Wenn dein Gehirn nicht die Möglichkeit hat, während des REM-Schlafs für Ordnung zu sorgen, dann bist du tagsüber total benommen und verwirrt. So lässt sich vielleicht auch erklären, warum alteingesessene Kiffer diverse Aufgaben und Entscheidungen bis zum letzten Moment aufschieben: Man hat es versäumt, ein Thema ordentlich zu antizipieren, und ist deshalb mal wieder mit mit der Steuererklärung spät dran oder kann sich nicht daran erinnern, wo man den Haustürschlüssel hingelegt hat.
Alkohol hat überraschenderweise einen gegenteiligen Effekt: Wenn man sturzbetrunken schlafen geht, dauern die Phasen des REM-Schlafs länger an. Das heißt jetzt allerdings nicht, dass dir zwei Flaschen Wodka einen wohlgeruhten Schlaf bescheren. „Zu viel Alkohol unterdrückt den Tief- und verlängert den REM-Schlaf. Man ist jedoch ruheloser und wacht öfters auf. Wenn man viel getrunken hat, wälzt man sich in der Nacht von der einen Seite auf die andere und wird immer wieder wach”, sagte Dr. Hamburger.
Die Folgen, die Gras für dein Schlafverhalten hat, sind also klar. Aber warum sind deine Träume dann so hyperrealistisch und intensiv, wenn du mit dem Kiffen aufhörst?
„Eine Droge unterdrückt eine Zeitlang ein gewissen Phänomen. Wenn man den Konsum dieser Droge einstellt, kommt das Phänomen stärker zurück denn je”, erklärte Dr. Hamburger. „Das nennen wir den ‚Rebound-Effekt’—der lässt sich übrigens auch bei Leuten beobachten, die viele Schlaftabletten nehmen. Wenn sie damit aufhören, werden ihre Träume oft richtig verrückt und intensiv. Das ist dann auch ein Grund dafür, warum sie nicht aufhören, die Tabletten zu nehmen. Sie werden von ihnen abhängig, also quasi danach süchtig.”
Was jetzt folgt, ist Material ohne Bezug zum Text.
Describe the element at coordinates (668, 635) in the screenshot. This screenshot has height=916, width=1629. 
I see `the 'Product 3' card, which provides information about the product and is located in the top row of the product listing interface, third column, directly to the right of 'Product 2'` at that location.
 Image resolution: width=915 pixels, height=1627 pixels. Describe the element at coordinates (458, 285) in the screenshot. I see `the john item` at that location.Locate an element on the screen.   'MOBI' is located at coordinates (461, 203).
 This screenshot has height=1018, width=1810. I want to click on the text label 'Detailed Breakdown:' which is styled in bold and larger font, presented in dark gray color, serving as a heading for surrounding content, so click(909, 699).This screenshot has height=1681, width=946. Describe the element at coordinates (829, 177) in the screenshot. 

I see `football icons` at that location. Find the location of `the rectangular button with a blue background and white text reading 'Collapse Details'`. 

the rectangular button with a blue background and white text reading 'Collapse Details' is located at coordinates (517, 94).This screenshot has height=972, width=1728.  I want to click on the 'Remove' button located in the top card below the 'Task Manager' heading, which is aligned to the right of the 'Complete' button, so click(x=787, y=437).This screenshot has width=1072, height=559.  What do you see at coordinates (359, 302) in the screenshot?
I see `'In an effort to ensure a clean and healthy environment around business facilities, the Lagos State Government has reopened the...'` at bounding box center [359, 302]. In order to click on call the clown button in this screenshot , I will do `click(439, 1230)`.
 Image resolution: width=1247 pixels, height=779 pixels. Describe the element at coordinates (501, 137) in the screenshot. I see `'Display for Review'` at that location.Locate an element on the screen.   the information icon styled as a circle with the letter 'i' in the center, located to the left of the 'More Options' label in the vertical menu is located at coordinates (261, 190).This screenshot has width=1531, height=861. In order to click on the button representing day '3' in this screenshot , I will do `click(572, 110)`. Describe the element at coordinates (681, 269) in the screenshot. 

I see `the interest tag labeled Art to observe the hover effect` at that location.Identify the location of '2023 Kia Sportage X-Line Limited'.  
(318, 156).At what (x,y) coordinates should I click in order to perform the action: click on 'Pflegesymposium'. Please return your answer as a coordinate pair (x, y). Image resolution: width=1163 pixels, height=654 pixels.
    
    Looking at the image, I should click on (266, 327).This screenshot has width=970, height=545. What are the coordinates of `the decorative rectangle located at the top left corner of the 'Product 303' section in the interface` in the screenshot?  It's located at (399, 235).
In anderen Worten: Dein Körper schaltet den Turbo-Traummodus ein und deswegen empfindest du die Träume als so intensiv. Laut Dr. Hamburger lässt der Rebound-Effekt mir der Zeit von selbst nach. „Das ist auch ein temporärer Versuch, die ganzen Träume nachzuholen, die man während der Kiffer-Phase verpasst hat. Im Normalfall ist das Ganze nach zwei bis drei Wochen wieder vorbei”, erzählte er. „Der Körper merkt, wenn ein Gleichgewicht zurückgekehrt ist, und geht dann wieder in den Normalzustand über.”